_REQUIRED TASK 1_:
Reproduce verbatim the portion of the Hadoop installation guide starting at "Rather than rely" and ending at "any stable version.".

_PASSAGE GIVEN_:
--------------------
Haddop - Introduction
Here we will focus how to install Hadoop on Windows 10 environment rather than its detail framework, but will cover brief definition.
The Apache Hadoop software library is a framework that allows for the distributed processing of large data sets across clusters of computers using simple programming models. It is designed to scale up from single servers to thousands of machines, each offering local computation and storage.
Rather than rely on hardware to deliver high-availability, the library itself is designed to detect and handle failures at the application layer, so delivering a highly-available service on top of a cluster of computers, each of which may be prone to failures.
I went through Hadoop 2.8.0 version, though you can use any stable version.
Download Hadoop 2.8.0
Download Java JDK 1.8.0
Check either Java 1.8.0 is already installed on your system or not, using command prompt –
Java –version
If Java is not installed on your system, then first installs java under "D:\JAVA" or your preferred drive –
Extract file Hadoop 2.8.0.tar.gz or Hadoop-2.8.0.zip and place under "D:\Hadoop", you can use any preferred location –
[1] You will get again a tar file post extraction –
[2] Go inside of Hadoop-2.8.0.tar folder and extract again –
[3] Copy the leaf folder “hadoop-2.8.0” and move to the root folder "D:\Hadoop" and removed all other files and folders –
Set the path HADOOP_HOME and JAVA_HOME Environment variables (User Variables) on windows 10 –
This PC - > Right Click - > Properties - > Advanced System Settings - > Advanced - > Environment Variables
STEP - 3: Configure System variables
Next onward need to set some particulars System variables, including Hadoop bin directory and JAVA bin directory path –
Variable: Path
Value:
- D:\Hadoop\hadoop-2.8.0\bin
- D:\Hadoop\hadoop-2.8.0\sbin
- D:\Hadoop\hadoop-2.8.0\share\hadoop\common\*
- D:\Hadoop\hadoop-2.8.0\share\hadoop\hdfs
- D:\Hadoop\hadoop-2.8.0\share\hadoop\hdfs\lib\*
- D:\Hadoop\hadoop-2.8.0\share\hadoop\hdfs\*
- D:\Hadoop\hadoop-2.8.0\share\hadoop\yarn\lib\*
- D:\Hadoop\hadoop-2.8.0\share\hadoop\yarn\*
- D:\Hadoop\hadoop-2.8.0\share\hadoop\mapreduce\lib\*
- D:\Hadoop\hadoop-2.8.0\share\hadoop\mapreduce\*
- D:\Hadoop\hadoop-2.8.0\share\hadoop\common\lib\*
- D:\Java\jdk1.8.0_171\bin
- Create some dedicated folders -
- Create folder "data" under "D:\Hadoop\hadoop-2.8.0".
--------------------
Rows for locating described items
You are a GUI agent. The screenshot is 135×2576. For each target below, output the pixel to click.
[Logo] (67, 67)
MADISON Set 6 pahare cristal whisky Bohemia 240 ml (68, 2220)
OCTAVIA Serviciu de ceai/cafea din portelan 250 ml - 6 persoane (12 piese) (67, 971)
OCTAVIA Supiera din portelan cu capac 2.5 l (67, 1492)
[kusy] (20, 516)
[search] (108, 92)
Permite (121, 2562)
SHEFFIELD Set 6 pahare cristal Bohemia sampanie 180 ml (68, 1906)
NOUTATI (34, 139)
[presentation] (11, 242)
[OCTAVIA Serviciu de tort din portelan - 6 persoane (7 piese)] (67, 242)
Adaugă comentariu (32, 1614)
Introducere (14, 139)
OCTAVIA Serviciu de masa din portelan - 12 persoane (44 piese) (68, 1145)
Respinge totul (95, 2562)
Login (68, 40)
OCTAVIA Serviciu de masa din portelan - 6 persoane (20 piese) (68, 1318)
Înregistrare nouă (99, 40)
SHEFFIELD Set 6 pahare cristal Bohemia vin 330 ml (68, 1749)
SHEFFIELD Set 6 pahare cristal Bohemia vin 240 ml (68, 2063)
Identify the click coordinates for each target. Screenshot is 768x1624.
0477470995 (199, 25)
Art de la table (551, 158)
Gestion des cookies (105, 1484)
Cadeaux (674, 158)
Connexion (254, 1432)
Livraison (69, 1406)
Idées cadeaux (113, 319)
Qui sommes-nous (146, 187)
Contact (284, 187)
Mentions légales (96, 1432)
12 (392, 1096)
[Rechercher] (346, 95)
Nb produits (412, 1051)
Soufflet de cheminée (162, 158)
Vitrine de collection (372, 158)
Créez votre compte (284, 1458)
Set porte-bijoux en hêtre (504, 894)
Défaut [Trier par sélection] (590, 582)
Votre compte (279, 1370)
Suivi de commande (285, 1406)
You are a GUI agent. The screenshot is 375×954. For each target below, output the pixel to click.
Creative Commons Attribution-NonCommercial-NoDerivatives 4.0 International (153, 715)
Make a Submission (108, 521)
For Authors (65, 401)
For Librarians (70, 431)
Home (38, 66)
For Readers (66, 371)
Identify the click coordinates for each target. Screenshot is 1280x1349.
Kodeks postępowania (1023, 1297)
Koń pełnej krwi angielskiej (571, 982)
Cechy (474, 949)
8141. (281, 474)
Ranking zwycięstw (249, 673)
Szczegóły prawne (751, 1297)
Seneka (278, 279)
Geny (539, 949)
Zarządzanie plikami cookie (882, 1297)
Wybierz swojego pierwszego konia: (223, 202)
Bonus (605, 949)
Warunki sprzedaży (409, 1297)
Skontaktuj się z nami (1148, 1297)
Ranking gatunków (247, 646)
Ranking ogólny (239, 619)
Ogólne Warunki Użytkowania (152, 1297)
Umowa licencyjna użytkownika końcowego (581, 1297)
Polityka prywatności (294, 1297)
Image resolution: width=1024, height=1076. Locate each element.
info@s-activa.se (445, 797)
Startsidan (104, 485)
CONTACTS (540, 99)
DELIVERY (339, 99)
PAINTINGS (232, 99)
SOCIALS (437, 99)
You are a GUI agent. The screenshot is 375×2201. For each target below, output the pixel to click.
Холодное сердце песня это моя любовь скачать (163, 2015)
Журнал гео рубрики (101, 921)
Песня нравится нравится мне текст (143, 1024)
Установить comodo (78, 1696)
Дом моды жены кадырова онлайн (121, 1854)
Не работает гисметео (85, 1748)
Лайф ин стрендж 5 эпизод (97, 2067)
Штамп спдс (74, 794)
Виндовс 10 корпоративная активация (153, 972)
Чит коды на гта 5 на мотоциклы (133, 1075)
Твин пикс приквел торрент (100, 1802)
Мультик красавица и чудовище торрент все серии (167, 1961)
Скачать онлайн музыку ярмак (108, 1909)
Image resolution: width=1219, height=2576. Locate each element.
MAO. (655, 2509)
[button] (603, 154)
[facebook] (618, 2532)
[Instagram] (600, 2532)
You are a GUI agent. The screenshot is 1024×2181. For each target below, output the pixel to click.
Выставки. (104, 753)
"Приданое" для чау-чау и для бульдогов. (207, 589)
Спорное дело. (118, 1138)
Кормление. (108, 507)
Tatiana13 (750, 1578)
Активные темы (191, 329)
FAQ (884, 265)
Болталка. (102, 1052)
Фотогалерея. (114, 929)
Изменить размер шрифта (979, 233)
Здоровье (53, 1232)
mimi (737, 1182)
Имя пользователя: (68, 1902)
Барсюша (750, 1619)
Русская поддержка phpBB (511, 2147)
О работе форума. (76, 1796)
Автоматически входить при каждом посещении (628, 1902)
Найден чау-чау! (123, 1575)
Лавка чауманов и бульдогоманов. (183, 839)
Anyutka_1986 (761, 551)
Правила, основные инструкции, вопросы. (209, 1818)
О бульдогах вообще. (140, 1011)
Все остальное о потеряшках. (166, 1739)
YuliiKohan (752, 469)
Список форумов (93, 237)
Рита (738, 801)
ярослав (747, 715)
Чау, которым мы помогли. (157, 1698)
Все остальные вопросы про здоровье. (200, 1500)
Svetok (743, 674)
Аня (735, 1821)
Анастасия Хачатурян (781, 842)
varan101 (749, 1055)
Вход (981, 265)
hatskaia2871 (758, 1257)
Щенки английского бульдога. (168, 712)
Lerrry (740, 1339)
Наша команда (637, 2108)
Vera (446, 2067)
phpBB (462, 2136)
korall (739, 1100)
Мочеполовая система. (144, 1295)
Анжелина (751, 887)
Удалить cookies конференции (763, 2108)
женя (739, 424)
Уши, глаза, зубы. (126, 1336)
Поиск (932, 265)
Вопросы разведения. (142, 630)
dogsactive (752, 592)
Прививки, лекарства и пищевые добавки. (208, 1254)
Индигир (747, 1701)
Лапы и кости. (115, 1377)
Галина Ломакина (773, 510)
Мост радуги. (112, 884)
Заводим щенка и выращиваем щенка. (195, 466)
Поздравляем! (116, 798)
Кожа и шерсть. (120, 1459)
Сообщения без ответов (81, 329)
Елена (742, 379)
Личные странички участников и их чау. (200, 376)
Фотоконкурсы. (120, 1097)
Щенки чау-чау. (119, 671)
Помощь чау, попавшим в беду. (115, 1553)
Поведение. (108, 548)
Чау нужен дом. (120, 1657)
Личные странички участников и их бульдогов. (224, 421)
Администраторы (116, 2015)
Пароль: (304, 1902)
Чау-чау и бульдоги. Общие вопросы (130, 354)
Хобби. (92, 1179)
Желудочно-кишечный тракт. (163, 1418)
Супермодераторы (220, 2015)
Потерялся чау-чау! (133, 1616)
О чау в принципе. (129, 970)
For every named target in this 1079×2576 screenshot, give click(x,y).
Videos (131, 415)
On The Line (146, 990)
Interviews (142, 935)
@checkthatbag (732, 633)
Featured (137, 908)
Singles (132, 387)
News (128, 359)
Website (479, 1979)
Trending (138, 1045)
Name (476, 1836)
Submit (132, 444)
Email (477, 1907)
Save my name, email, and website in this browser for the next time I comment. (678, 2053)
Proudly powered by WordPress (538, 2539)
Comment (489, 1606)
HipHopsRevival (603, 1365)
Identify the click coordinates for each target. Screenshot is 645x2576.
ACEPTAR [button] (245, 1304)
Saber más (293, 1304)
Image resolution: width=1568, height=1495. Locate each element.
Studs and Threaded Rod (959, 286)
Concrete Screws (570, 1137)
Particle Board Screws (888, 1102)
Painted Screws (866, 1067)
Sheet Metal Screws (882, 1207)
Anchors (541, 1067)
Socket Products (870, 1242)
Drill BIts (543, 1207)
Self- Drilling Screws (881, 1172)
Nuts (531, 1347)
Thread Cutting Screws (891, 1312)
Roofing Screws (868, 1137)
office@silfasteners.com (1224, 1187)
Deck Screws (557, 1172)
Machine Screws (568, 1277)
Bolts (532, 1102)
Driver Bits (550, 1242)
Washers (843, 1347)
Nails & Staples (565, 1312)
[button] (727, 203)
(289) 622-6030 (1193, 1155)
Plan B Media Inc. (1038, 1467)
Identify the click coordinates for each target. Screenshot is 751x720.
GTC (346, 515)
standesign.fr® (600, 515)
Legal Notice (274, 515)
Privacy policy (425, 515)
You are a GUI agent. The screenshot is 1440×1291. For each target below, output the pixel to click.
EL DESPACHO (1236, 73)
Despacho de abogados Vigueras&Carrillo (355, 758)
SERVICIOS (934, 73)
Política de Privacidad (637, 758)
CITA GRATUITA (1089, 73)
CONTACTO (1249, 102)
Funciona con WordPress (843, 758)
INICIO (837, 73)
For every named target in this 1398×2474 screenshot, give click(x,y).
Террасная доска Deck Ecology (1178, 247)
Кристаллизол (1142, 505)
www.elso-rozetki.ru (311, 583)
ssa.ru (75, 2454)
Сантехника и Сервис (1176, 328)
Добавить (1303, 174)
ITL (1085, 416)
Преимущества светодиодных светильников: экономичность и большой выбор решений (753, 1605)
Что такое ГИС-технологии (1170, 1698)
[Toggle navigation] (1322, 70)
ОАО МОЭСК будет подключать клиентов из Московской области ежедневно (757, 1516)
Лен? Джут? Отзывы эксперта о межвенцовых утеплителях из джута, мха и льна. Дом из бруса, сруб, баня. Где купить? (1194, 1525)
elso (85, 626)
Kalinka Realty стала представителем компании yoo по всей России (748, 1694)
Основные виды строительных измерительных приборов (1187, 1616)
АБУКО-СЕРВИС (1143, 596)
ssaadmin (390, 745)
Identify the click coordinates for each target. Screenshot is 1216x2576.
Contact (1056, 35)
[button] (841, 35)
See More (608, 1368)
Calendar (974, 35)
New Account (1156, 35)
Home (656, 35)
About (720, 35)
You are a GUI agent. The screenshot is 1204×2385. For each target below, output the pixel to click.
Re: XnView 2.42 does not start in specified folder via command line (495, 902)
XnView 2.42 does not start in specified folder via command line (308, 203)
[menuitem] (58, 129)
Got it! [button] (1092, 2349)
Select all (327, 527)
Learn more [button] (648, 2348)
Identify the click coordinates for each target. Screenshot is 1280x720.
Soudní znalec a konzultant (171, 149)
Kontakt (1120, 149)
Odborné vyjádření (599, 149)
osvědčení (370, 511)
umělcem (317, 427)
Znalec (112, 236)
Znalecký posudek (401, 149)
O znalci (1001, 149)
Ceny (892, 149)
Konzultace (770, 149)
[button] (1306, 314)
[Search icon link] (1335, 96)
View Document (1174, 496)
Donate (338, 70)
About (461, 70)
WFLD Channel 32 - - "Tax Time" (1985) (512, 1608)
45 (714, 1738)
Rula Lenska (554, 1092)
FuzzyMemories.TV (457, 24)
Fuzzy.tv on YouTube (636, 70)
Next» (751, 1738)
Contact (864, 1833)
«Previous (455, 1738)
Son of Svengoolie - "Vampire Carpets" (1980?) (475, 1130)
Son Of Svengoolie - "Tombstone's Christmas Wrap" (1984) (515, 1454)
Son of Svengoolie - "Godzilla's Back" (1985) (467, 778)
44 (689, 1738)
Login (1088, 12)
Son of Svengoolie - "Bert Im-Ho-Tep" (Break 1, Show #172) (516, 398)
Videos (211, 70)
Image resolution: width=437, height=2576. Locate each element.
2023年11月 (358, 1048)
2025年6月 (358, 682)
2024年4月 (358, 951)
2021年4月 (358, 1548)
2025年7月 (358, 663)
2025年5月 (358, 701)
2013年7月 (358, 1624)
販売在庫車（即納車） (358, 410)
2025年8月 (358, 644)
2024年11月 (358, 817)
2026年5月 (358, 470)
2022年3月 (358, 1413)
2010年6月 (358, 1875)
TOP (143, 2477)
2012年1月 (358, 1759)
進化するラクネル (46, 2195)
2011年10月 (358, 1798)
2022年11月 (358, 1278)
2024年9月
--------------------
_REQUIRED TASK 2_:
Rewrite the rows starting at the first row and ending at the row containing "Permite (121, 2562)", with every answer coordinate increased by 52 and the request lines kept as they are. Give only those rows.

_FULL OUTPUT 1_:
Rather than rely on hardware to deliver high-availability, the library itself is designed to detect and handle failures at the application layer, so delivering a highly-available service on top of a cluster of computers, each of which may be prone to failures.
I went through Hadoop 2.8.0 version, though you can use any stable version.

_FULL OUTPUT 2_:
You are a GUI agent. The screenshot is 135×2576. For each target below, output the pixel to click.
[Logo] (119, 119)
MADISON Set 6 pahare cristal whisky Bohemia 240 ml (120, 2272)
OCTAVIA Serviciu de ceai/cafea din portelan 250 ml - 6 persoane (12 piese) (119, 1023)
OCTAVIA Supiera din portelan cu capac 2.5 l (119, 1544)
[kusy] (72, 568)
[search] (160, 144)
Permite (173, 2614)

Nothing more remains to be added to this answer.